Afganistán no está tan lejos

18/08/21 +Jerez Opinión: Ángel G. Morón

Algo más de 32 millones de seres humanos habitan en un rincón del planeta llamado Afganistán que pocos de nosotros acertaríamos a situar con certeza en el mapamundi. Linda con Pakistán, Irán y, las aún más ignotas, Turkmenistán y Tayikistán. Está relativamente cerca de India, con lo cual ya nos hacemos una idea geográfica aproximada. La parte asiática del globo nos pilla a desmano a los occidentales, salvo que tengamos ganas de aventuras asiáticas y orientales. Las cuestiones de índole internacional no suelen preocuparnos por estos lares (suficiente telar tenemos ya en el terruño hispano). Pero cuando los acontecimientos allende nuestras fronteras son extraordinarios, los medios de comunicación se apresuran a focalizar su atención y la cuestión monopoliza informativos llenando horas de radio, televisión y páginas de prensa. Así es el espectáculo de la información hoy en día. La opinión pública ahora repara en la situación de los afganos, unos ciudadanos del mundo que tienen la desdicha de vivir en un Estado islámico anclado en el medievo en buena parte de su territorio, a excepción de algunas ciudades como Kabul, la capital.

La guerra de Afganistán, entre 1978 y 1992, puso en el mapa a esta nación. La antigua Unión Soviética intervino en esa lucha para apoyar un régimen comunista, lo que la llevó a enfrentarse a Estados Unidos y Arabia Saudí, entre otros. La geopolítica volvió a poner a Afganistán, que es el primer productor de opio del mundo, en el disparadero tras los atentados del 11 de septiembre de 2001. Era, supuestamente, el avispero del terrorismo islámico y Estados Unidos decidió reventarlo y, de paso, arrollar a los talibanes, "estudiantes" en lengua pastún.

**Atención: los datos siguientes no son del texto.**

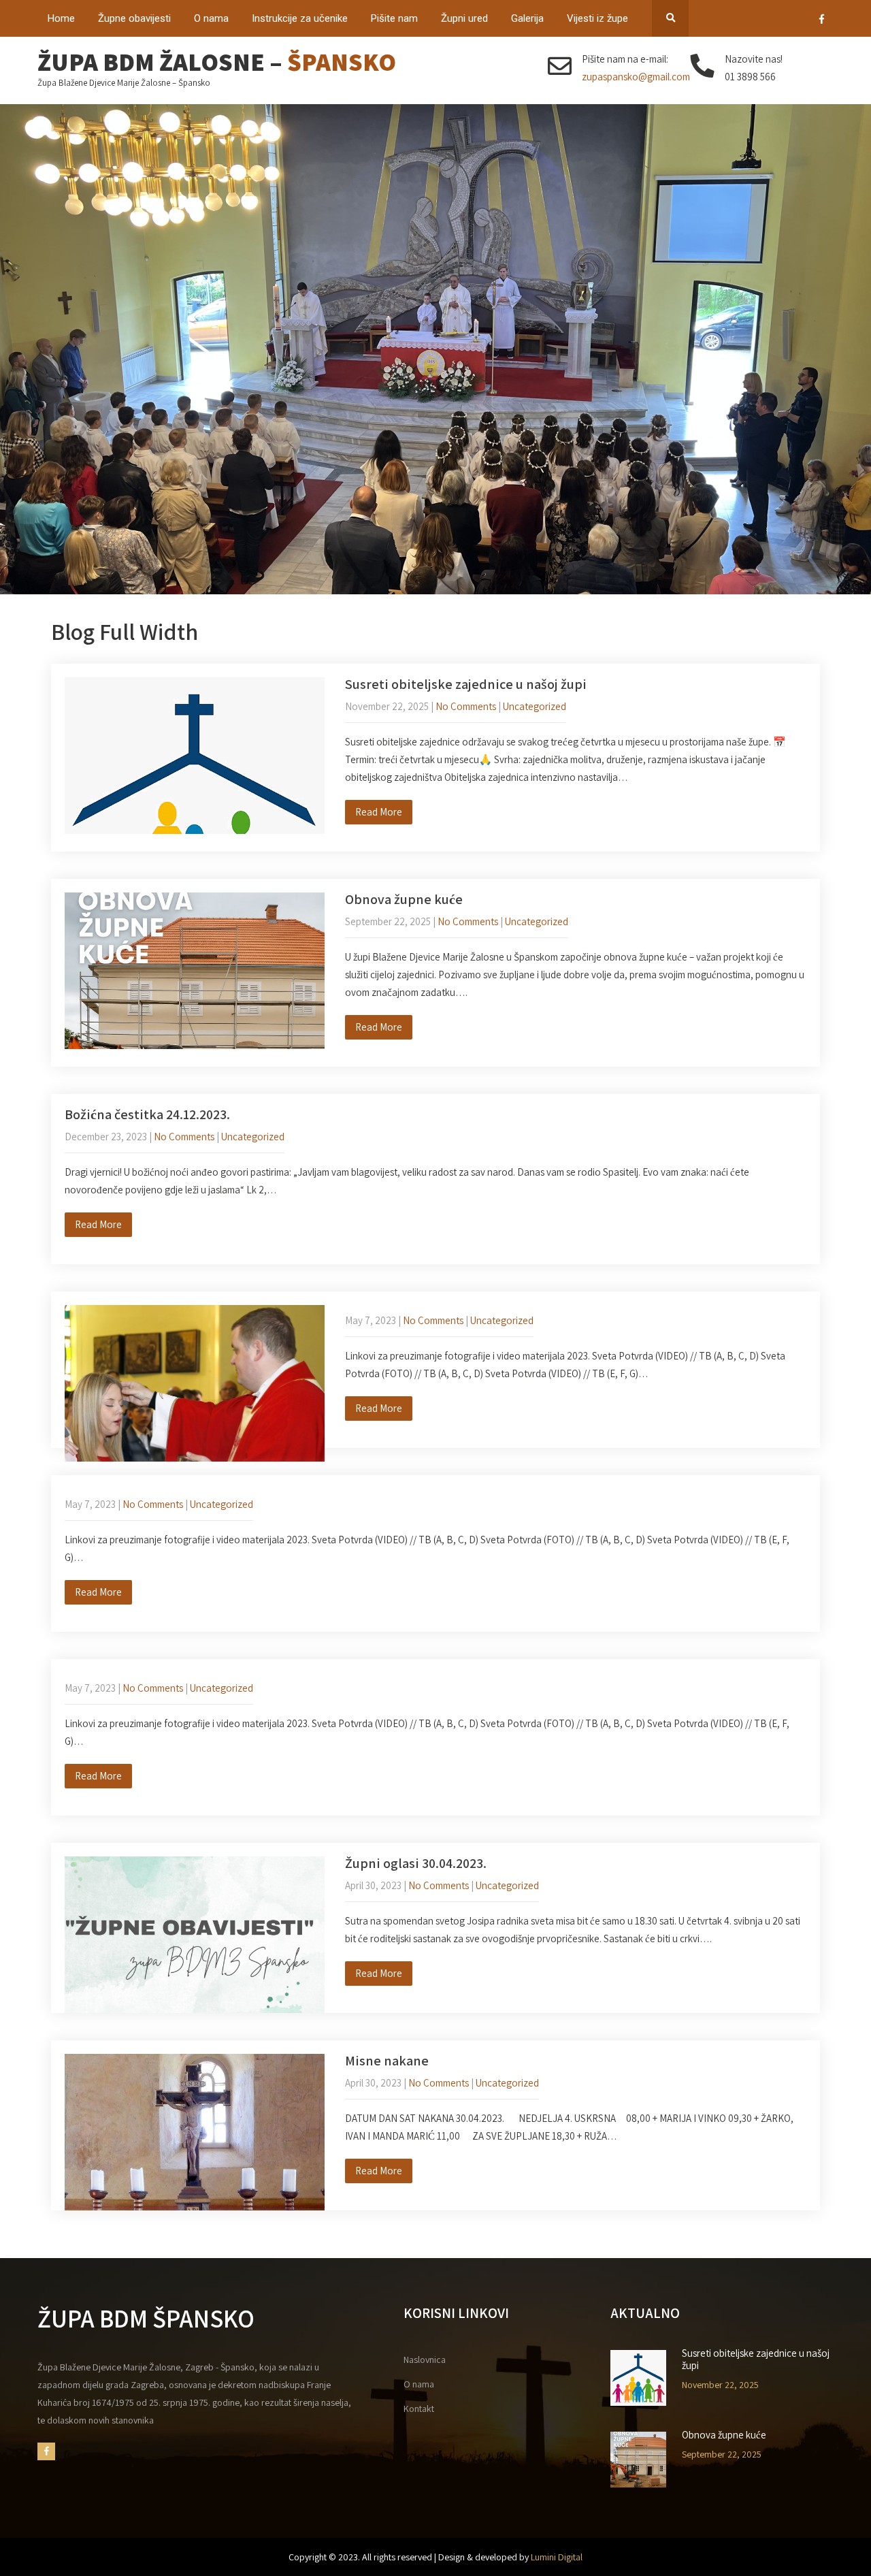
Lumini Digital (556, 2557)
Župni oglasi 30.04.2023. (416, 1863)
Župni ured (464, 18)
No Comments (466, 706)
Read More (378, 811)
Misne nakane (387, 2061)
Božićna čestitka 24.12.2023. (147, 1114)
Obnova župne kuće (404, 899)
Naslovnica (425, 2359)
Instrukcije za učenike (300, 18)
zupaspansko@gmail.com (636, 76)
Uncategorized (534, 706)
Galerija (527, 18)
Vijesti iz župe (597, 18)
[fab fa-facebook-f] (822, 21)
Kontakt (419, 2408)
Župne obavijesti (134, 18)
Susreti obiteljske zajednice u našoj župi (466, 684)
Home (61, 18)
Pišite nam (394, 18)
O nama (211, 18)
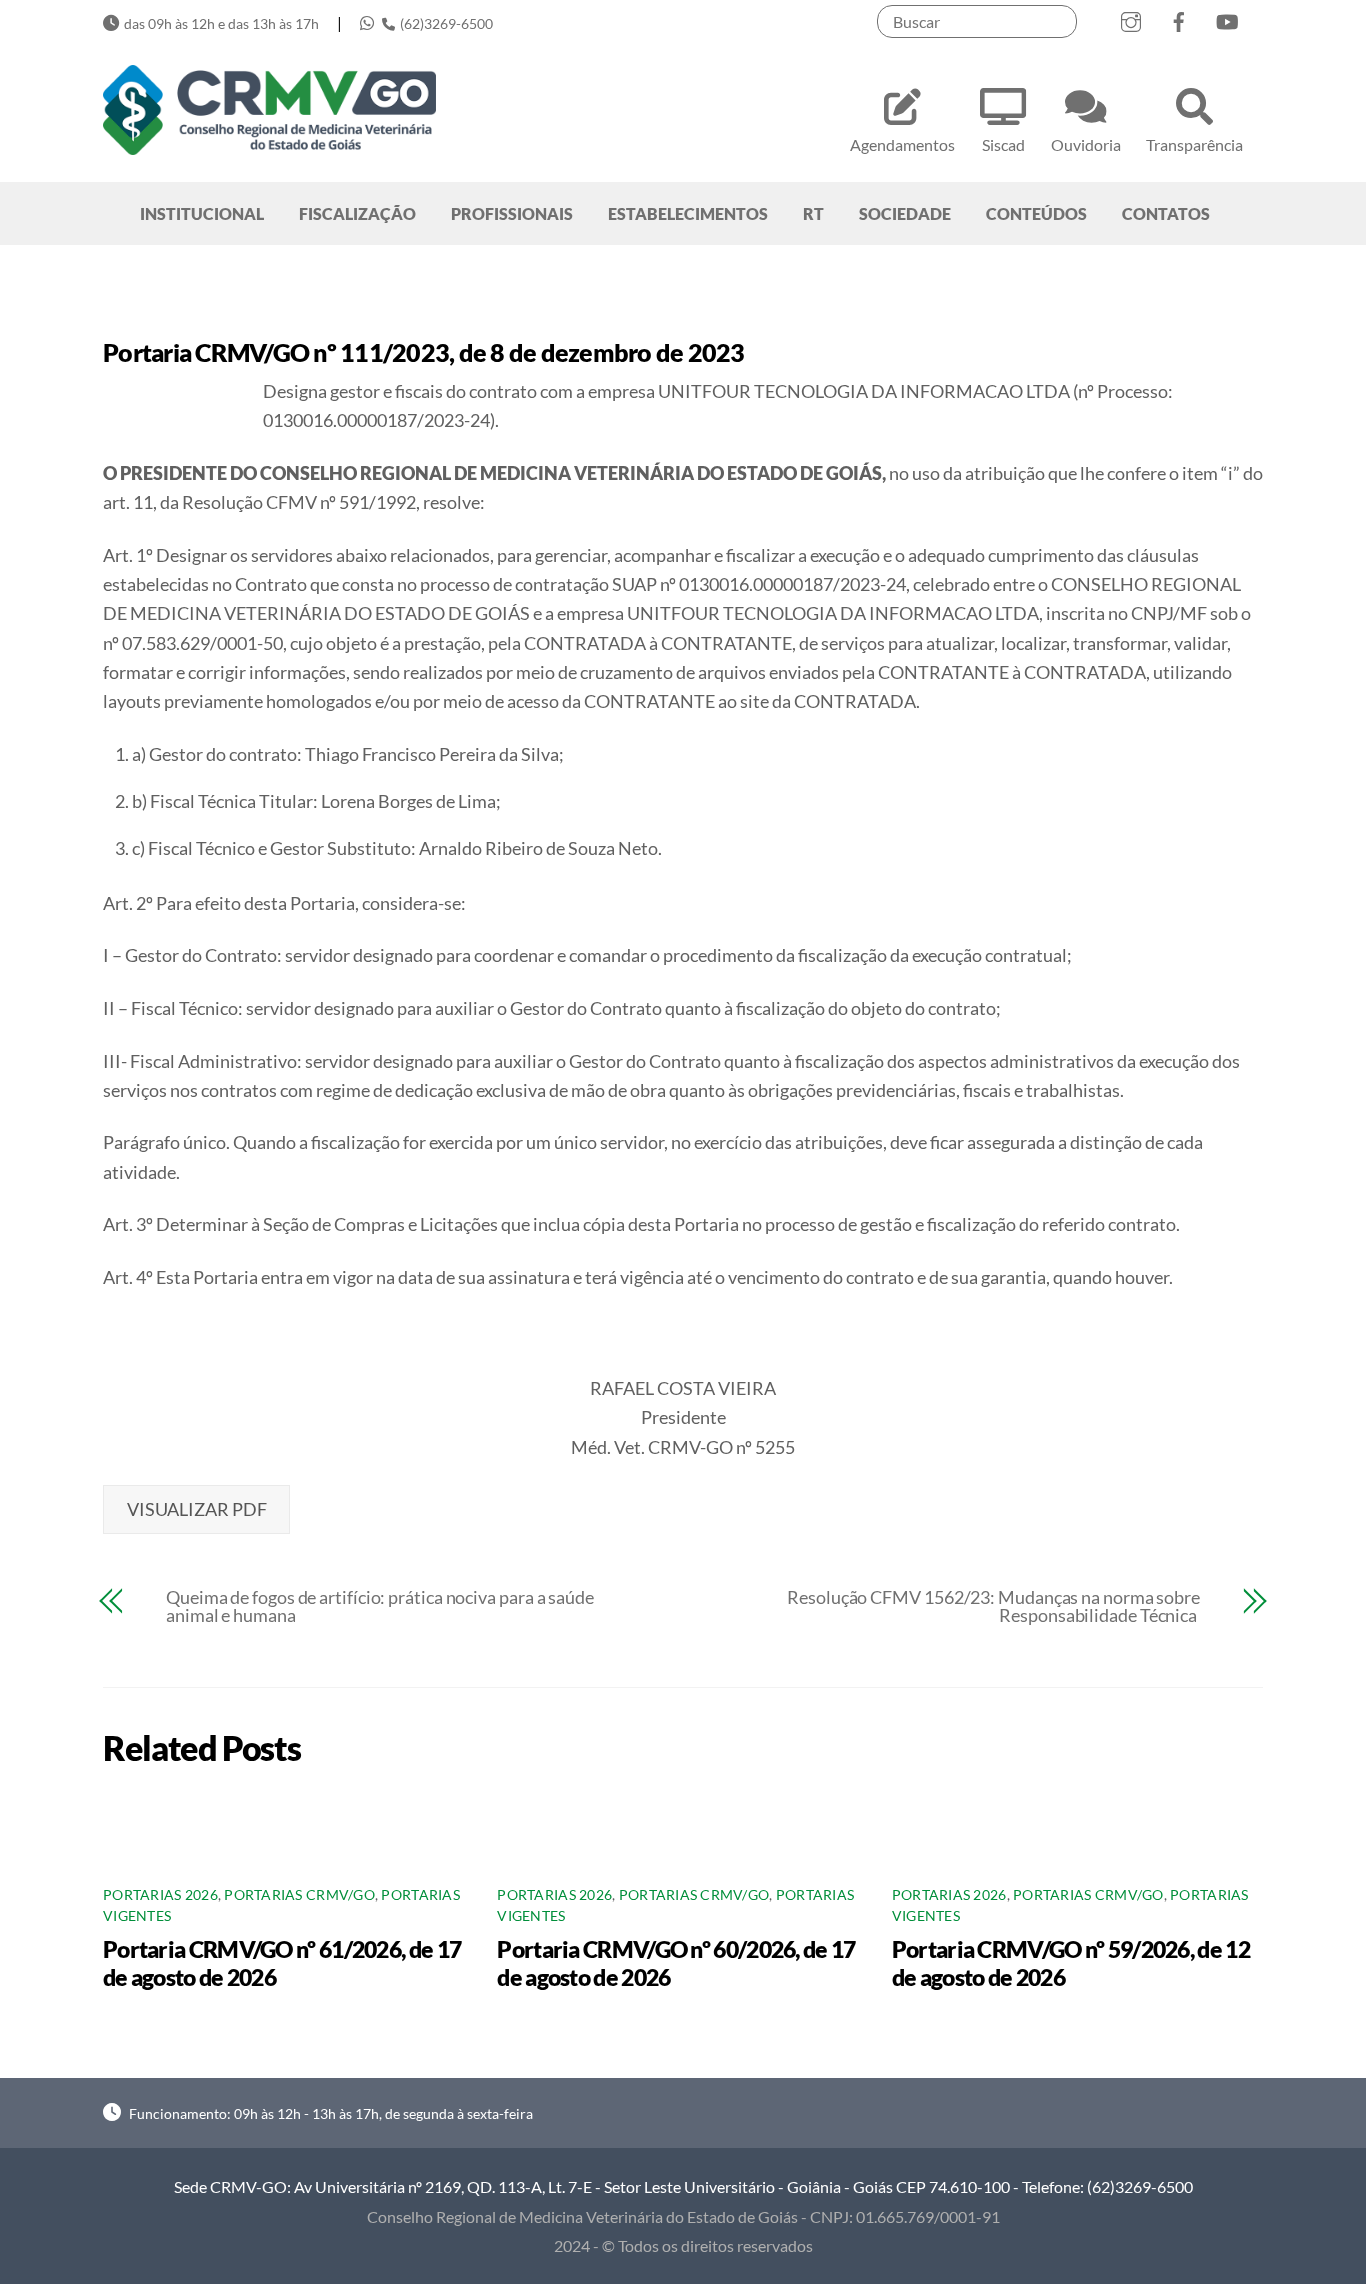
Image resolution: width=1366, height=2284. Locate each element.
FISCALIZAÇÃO (357, 213)
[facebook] (1179, 17)
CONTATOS (1166, 213)
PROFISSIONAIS (512, 213)
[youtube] (1227, 17)
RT (813, 213)
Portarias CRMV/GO (299, 1895)
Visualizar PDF (197, 1509)
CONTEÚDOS (1036, 213)
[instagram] (1131, 17)
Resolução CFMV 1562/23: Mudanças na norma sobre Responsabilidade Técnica (993, 1606)
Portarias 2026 (160, 1895)
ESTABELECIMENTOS (688, 213)
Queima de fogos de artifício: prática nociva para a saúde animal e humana (380, 1606)
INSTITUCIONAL (202, 213)
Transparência (1194, 144)
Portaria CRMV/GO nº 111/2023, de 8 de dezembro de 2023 (424, 352)
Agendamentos (902, 144)
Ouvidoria (1086, 144)
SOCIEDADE (905, 213)
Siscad (1003, 144)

Estos integristas son radicales islámicos tribales que defienden una suprema ley islámica —la Sharia—, que discrimina a la mujer ninguneándola socialmente y convirtiéndola en poco menos que un objeto decorativo. La presencia militar occidental en Afganistán empezó su repliegue en 2014, pero los norteamericanos seguían al frente.

La todopoderosa USA, con el abuelo Biden al frente, después de 20 años en territorio afgano, se quita de en medio con excusas diciendo que ya hicieron su trabajo y que es hora de que se ocupen los afganos de sus cuitas. A nadie debería sorprender la decisión sabiendo el coste en vidas que ha tenido la intervención militar (se calcula que unos 150.000 entre militares y civiles; de ellos, medio centenar de periodistas y algún reportero español como Julio Fuentes en 2001). Y no olvidemos el dinero, cuestión nada desdeñable. Estados Unidos ha desembolsado —según el gobierno norteamericano— 800 mil millones de dólares, que suena a barbaridad. España también cooperó con militares, entre los que también hubo bajas (102 víctimas mortales) y dinero (unos 4 mil millones de euros). La anunciada retirada ha tenido un efecto inmediato. El gobierno afgano era un polvorín corrupto repleto de líderes que solo se han enriquecido personalmente, y se ha diluido en segundos; y los infaustos talibanes, que nunca se fueron, retoman el control político y militar del país y recuperan sus directrices, más salvajes que en el medievo. El caos ha llegado a Afganistán porque no ha habido ninguna transición. Sin tiempo de asimilación, los talibanes se han adueñado de grandes núcleos de población. El desastre humanitario no ha hecho más que empezar y ya ha explotado. Y no parece que haya marcha atrás. La enorme potencia que es China no ha tardado en mostrar su apoyo al nuevo Gobierno de integristas islámicos.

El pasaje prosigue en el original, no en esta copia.